May 31, 2018
Protected species mitigation plan moves to
entire New Zealand inshore commercial fishing fleet
A
fleet-wide programme to mitigate the risk to protected
species will be rolled out to New Zealand’s inshore
fishing fleet in the next two years.
The programme was announced today at the Federation of Commercial Fishermen Conference in Nelson and is additional to a similar programme already instigated in the deepwater and surface long-line sectors.
Fisheries Inshore New Zealand chief executive, Dr Jeremy Helson, said while the vast majority of vessels already practised extensive mitigation measures this programme codified and extended the care the fleet was taking.
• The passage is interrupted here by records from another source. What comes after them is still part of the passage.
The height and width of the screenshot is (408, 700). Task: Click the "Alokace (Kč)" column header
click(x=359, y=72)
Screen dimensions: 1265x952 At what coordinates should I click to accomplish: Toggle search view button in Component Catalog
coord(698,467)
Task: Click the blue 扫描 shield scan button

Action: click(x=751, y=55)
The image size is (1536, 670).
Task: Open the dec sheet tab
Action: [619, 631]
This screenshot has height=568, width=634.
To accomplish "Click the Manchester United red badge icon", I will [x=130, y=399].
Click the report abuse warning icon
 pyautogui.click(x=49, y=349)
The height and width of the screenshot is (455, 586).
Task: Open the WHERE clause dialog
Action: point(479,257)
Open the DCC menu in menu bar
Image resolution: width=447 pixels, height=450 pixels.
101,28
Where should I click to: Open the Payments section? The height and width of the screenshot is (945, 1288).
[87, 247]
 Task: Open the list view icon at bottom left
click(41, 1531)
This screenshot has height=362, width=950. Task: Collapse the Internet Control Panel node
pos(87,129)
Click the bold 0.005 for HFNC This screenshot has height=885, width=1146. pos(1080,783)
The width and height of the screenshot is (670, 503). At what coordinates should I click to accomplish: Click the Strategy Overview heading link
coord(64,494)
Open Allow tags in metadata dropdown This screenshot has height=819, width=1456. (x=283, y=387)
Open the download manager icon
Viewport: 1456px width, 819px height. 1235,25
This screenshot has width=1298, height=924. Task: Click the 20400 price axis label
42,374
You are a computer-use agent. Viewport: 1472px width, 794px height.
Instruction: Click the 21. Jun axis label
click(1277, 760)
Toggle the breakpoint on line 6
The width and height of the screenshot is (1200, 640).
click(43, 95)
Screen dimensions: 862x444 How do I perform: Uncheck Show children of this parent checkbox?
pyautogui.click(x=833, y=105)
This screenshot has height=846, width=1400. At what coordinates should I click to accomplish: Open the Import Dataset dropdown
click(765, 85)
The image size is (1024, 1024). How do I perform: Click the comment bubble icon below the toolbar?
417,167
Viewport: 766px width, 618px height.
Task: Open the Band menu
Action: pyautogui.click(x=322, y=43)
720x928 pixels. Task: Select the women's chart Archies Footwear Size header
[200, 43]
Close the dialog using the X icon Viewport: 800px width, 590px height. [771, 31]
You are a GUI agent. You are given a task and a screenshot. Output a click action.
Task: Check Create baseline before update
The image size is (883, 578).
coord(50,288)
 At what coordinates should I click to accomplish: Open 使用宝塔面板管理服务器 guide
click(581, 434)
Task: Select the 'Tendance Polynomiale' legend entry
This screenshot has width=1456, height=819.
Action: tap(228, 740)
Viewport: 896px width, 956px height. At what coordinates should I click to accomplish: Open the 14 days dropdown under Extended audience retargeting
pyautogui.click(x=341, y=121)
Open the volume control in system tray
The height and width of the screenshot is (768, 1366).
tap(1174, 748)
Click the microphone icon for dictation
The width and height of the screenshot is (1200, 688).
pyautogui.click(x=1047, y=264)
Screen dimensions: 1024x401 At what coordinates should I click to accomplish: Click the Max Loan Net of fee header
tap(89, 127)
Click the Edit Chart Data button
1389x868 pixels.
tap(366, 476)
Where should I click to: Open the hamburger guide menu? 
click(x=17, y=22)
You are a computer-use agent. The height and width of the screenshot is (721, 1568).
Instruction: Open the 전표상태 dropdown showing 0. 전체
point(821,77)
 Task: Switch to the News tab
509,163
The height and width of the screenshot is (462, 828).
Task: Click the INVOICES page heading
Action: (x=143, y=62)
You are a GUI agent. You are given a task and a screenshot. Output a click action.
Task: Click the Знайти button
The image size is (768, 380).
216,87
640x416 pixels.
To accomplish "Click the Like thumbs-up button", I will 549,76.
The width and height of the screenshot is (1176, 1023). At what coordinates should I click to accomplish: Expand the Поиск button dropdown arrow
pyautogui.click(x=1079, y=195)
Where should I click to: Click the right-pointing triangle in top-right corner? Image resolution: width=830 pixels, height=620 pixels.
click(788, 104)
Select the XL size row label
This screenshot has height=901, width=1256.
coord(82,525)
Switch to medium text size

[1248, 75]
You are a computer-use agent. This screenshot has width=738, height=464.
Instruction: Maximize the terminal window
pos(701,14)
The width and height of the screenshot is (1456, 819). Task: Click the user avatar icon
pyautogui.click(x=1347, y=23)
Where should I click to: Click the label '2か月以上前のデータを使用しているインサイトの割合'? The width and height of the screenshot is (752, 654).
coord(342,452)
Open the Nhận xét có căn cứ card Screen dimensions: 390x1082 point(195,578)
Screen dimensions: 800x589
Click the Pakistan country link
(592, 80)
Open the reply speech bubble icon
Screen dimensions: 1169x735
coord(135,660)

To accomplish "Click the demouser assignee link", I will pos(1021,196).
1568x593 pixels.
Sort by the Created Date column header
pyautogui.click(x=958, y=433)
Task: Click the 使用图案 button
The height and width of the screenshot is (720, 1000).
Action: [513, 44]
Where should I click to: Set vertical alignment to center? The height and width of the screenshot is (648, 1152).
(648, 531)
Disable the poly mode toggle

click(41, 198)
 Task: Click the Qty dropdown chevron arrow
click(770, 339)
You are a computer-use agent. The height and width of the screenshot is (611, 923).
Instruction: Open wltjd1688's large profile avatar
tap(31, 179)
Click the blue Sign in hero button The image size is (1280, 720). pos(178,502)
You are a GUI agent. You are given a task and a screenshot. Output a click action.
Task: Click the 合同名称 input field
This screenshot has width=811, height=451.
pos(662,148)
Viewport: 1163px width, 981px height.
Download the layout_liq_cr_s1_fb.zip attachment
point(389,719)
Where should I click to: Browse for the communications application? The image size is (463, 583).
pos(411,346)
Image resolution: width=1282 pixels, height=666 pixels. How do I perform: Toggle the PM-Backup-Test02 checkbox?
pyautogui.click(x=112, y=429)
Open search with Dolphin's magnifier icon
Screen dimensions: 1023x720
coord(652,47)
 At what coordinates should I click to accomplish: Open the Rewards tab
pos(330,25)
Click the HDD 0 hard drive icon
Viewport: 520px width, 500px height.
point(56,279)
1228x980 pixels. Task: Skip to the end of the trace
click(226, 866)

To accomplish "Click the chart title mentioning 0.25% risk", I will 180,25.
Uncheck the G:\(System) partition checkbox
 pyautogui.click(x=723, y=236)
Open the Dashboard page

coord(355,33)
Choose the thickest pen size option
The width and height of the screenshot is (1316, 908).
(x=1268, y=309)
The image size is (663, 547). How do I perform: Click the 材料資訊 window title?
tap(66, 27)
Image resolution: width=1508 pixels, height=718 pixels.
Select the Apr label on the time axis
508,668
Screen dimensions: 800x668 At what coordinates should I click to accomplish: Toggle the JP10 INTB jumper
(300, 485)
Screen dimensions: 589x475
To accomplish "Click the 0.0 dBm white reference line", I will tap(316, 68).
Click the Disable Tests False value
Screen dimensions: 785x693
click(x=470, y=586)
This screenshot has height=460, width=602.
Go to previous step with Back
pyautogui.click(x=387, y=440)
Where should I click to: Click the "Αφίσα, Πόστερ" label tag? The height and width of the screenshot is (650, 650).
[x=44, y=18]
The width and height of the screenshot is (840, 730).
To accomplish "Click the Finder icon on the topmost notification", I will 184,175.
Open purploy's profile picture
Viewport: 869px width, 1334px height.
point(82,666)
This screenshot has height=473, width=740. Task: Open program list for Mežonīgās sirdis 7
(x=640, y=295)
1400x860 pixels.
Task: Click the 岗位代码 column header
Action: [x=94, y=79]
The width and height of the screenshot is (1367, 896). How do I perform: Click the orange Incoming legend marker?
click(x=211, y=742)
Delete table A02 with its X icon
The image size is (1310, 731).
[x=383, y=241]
“We share our sea with birds, marine mammals, protected fish and marine reptiles and, on occasion will unavoidably capture some. We recognise these impacts and will do all we can to reduce harm to a minimum,” said Helson.
The programme has been developed in conjunction with the Ministry for Primary Industries and the Department of Conservation with the intent to have all vessels fitted with an individual plan and the associated crew trained in the risk reduction techniques by 2020.
“Vessels fishing deepwater species and those fishing in the surface long line sectors already have these plans in place and the addition of the inshore fleet will mean almost every vessel in New Zealand waters will be operating under this best practice,” said Helson.
The programme will consist of;
a set of Operational Procedures for the mitigation of
risk to protected species, one for each fleet or subfleet as
operators consider appropriate. These will be prepared in
consultation with operators and interested parties;
a
vessel-specific risk mitigation plan for each vessel,
setting out how they will mitigate risks through management
of attractants - offal, waste, fish - and how they will
mitigate the risk from gear and fishing activity;
a set
of voluntary triggers or notifiable capture events to
initiate a review of mitigation measures
an auditing of
utilisation on the water by monitoring; and
an auditing
of performance by a joint committee of MPI, DOC and industry
representatives
The vessel-specific plans will be
retained on vessels and used to train new crew. MPI
Observers coming on vessels will report on whether the
vessels are operating according to the vessel plan.
“We take the impact of our activities seriously and will continue to improve our performance,” said Helson.